There are pictures in the records below; leave them out and set down exactly the lines from the one holding "Instruction: Change the" through the one holding "Viewport: 644px width, 330px height.".

## Raw data
"""

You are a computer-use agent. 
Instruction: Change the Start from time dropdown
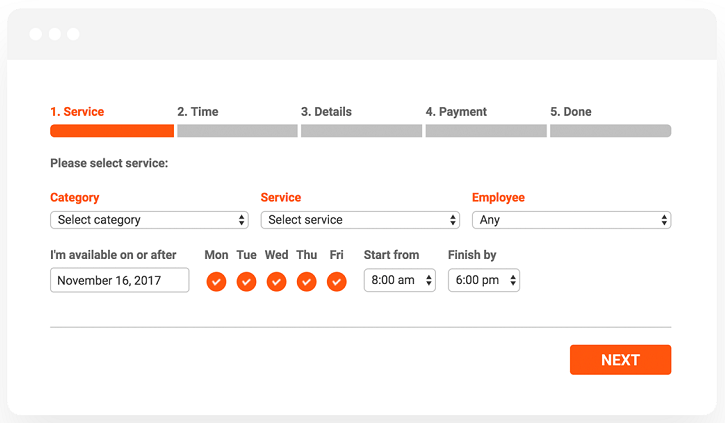399,281
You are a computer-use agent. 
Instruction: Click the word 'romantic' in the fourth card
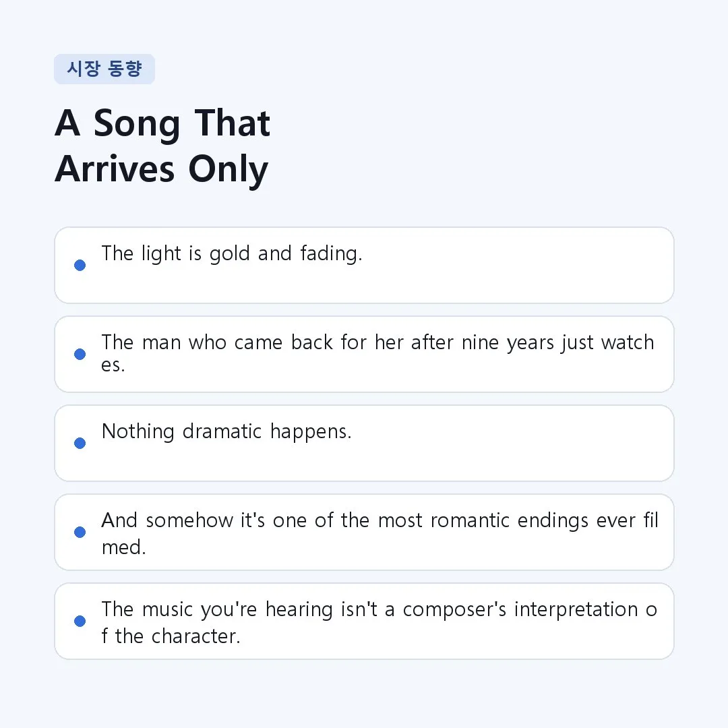pos(470,520)
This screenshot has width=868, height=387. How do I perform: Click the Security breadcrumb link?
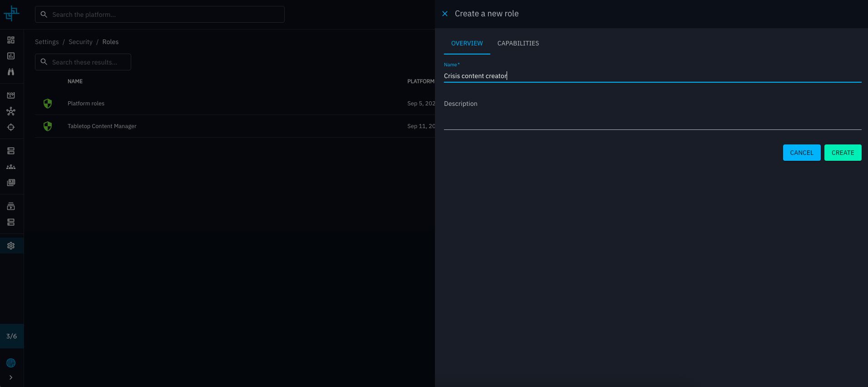pos(80,42)
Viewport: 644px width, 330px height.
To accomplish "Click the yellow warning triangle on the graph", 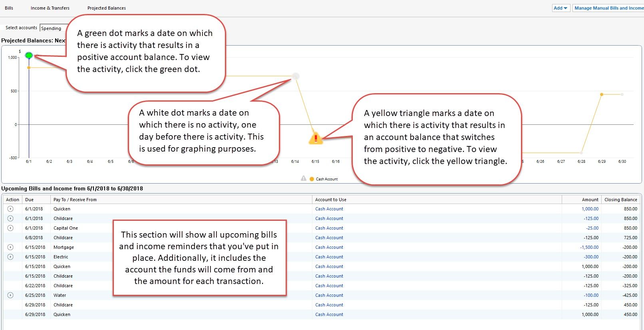I will [316, 138].
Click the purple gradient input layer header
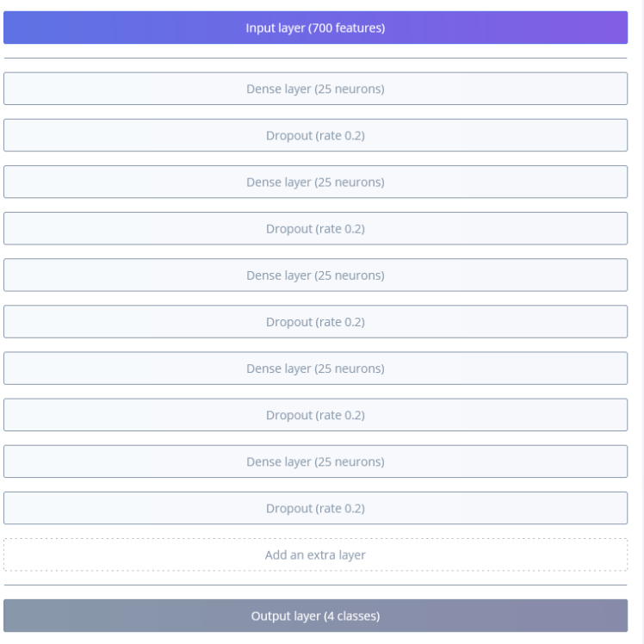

"""

## Reply to the exercise
Instruction: Change the Start from time dropdown
399,281
You are a computer-use agent. 
Instruction: Click the word 'romantic' in the fourth card
pos(470,520)
This screenshot has width=868, height=387. How do I perform: Click the Security breadcrumb link?
pos(80,42)
Viewport: 644px width, 330px height.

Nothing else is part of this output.